Some major strategies such as
pricing and land-use planning are addressed above. Below is a
selective review of additional TDM strategies with signifi cant
potential to reduce vehicle travel and GHGs.
Employer travel reduction strategies gained prominence
from a late 1980s regulation in southern California that required
employers with 100 or more employees to adopt incentives and
rules to reduce the number of car trips by employees commuting
to work (Giuliano et al., 1993). The State of Washington in the
USA kept a state law requiring travel plans in its most urban
areas for employers with 100 or more staff. The law reduced
the percentage of employees in the targeted organizations who
drove to work from 72–68% and affected about 12% of all trips
made in the area. In the Netherlands, the reduction in single
occupant commute trips from a travel plan averaged 5–15%.
In the UK, in very broad terms, the average effectiveness of
UK travel plans might be 6% in trips by drive alone to work
and 0.74% in the total vehicle-km travelled to work by car. The
overall effectiveness was critically dependent on both individual
effectiveness and levels of plan take-up (Rye, 2002).
Parking supply for employees is so expensive that employers
naturally have an incentive to reduce parking demand. The
literature found the price elasticity of parking demand for
commuting at –0.31 to –0.58 (Deuker et al., 1998) and –0.3
(Veca and Kuzmyak, 2005) based on a non-zero initial parking
price. The State of California enacted legislation that required
employers with 50 or more persons who provided parking
subsidies to offer employees the option to choose cash in
lieu of a leased parking space, in a so-called parking cash-out
programme. In eight case studies of employers who complied
with the cash-out programme, the solo driver share fell from
76% before cashing out to 63% after cashing out, leading to
the reduction in vehicle-km for commuting by 12%. If all the
commuters who park free in easily cashed-out parking spaces
were offered the cash option in the USA, it would reduce
vehicle-km travelled per year by 6.3 billion (Shoup, 1997).

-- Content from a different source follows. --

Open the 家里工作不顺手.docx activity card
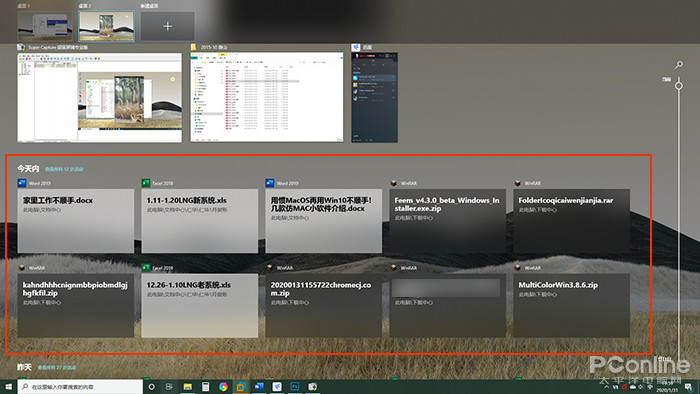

Reducing car travel or CO2 emissions by substituting
telecommuting for actual commuting has often been cited in
the literature, but the empirical results are limited. In the USA,
a micro-scale study estimated that 1.5% of the total workforce
telecommuted on any day, eliminating at most 1% of total
household vehicle-km travelled (Mokhtarian, 1998), while
a macro-scale study suggested that telecommuting reduced
annual vehicle-km by 0–2% (Choo et al., 2005).
Reduction of CO2 emissions by hard measures, such as car
restraint, often faces public opposition even when the proposed
measures prove effective. Soft measures, such as a provision of
information and use of communication strategies and educational
techniques (OECD, 2004a) can be used for supporting the
promotion of hard measures. Soft measures can also be directly

helpful in encouraging a change in personal behaviour leading
to an effi cient driving style and reduction in the use of the car
(Jones, 2004). Well organized soft measures were found to be
effective for reducing car travel while maintaining a low cost.
Following travel awareness campaigns in the UK, the concept
of Individualized marketing, a programme based on a targeted,
personalized, customized marketing approach, was developed
and applied in several cities for reducing the use of the car. The
programme reduced car trips by 14% in an Australian city, 12%
in a German city and 13% in a Swedish city. The Travel Blending
technique was a similar programme based on four special kits
for giving travel-feedback to the participants. This programme
reduced vehicle-km travelled by 11% in an Australian city.
The monitoring study after the programme implementation in
Australian cities also showed that the reduction in car travel
was maintained (Brog et al., 2004; Taylor and Ampt, 2003).
Japanese cases of travel-feedback programmes supported the
effectiveness of soft measures for reducing car travel. The
summary of the travel-feedback programmes in residential
areas, workplaces and schools indicated that car use was reduced
by 12% and CO2 emissions by 19%. It also implied that the
travel-feedback programmes with a behavioural plan requiring
a participant to make a plan for a change showed better results
than programmes without one (Fujii and Taniguchi, 2005).